No describo nada nuevo, lo sé y aun así no puedo dejar de preguntarme ¿será que nos hemos ido acostumbrando a vivir entre gritos? ¿Y nuestros modales? ¿Y los modos de comportarnos en público? ¿Y el respeto a la privacidad ajena? ¿Y la decencia?

Pero el problema, lamentablemente, tampoco queda solo ahí: en las indisciplinas propias de la población, en normas de conducta enterradas, en chillidos inoportunos... La situación luce más fea cuando los propios establecimientos estatales se vuelven parte también de la contaminación sonora que invade nuestras jornadas.
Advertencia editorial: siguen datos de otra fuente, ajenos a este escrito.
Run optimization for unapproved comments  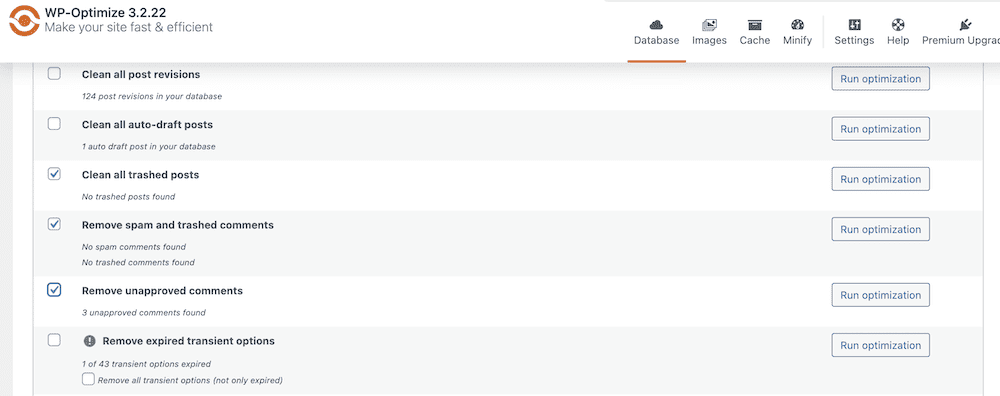880,295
Centros nocturnos con inadecuado aislamiento acústico; cafeterías u otro tipo de centro de recreación en los bajos de edificios multifamiliares, pared con pared a cualquier vivienda, que obligan a los vecinos a convivir las 24 horas con las ensordecedoras "melodías" —transformadas en castigo habitual para unos y en rutina insensible para otros— son algunos de los hechos más denunciados por nuestros medios de comunicación, pero muy bien sabemos que no los únicos.
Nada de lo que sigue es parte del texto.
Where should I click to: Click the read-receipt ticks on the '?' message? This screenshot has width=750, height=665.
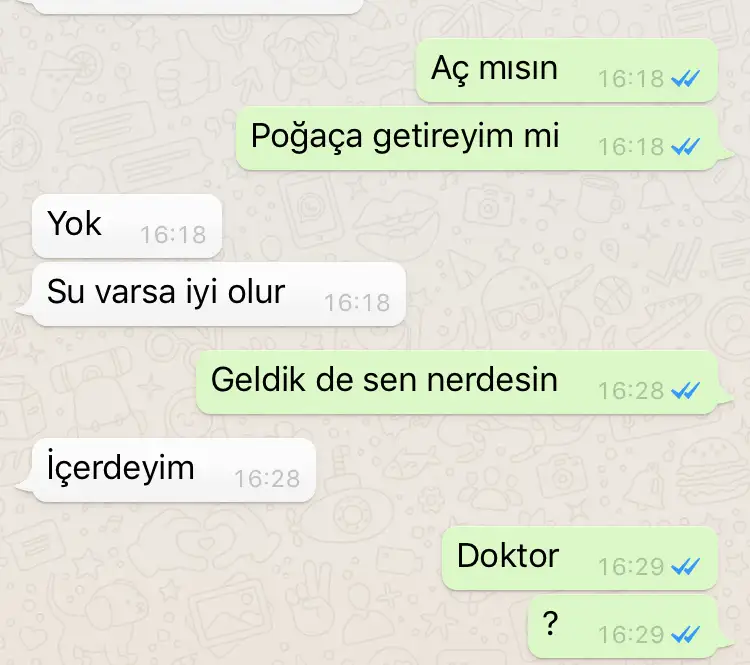(685, 634)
Inmerso nuestro país en un amplio proceso de institucionalización a todos los niveles, también resulta vital emplear y actualizar con sistematicidad los instrumentos legales de que dispone para hacer frente a este tipo de indisciplinas. No obstante, inútiles serían todas las cuartillas de este mundo para escribir sobre el ruido y sus daños a la audición del ser humano, a las más elementales normas de conducta, si nos sigue dando igual que diariamente nos machaquen el oído porque sí, porque el vecino se compró unos bafles inmensos y quiere probarlos, o porque las autoridades encargadas de contenerlo andan ocupadas en tareas más "urgentes".

El ruido, y no solo el que proviene del pitazo desmedido de algún carro, también asfixia la educación formal, el respeto, la capacidad de escuchar —y de escucharnos—, todas cuestiones básicas para desterrar también la epidemia de vulgaridad que a ratos nos envuelve. Para luego se vuelve demasiado tarde si pretendemos que el resultado final de la ecuación se invierta y los modales sean cada vez más y los decibeles menos.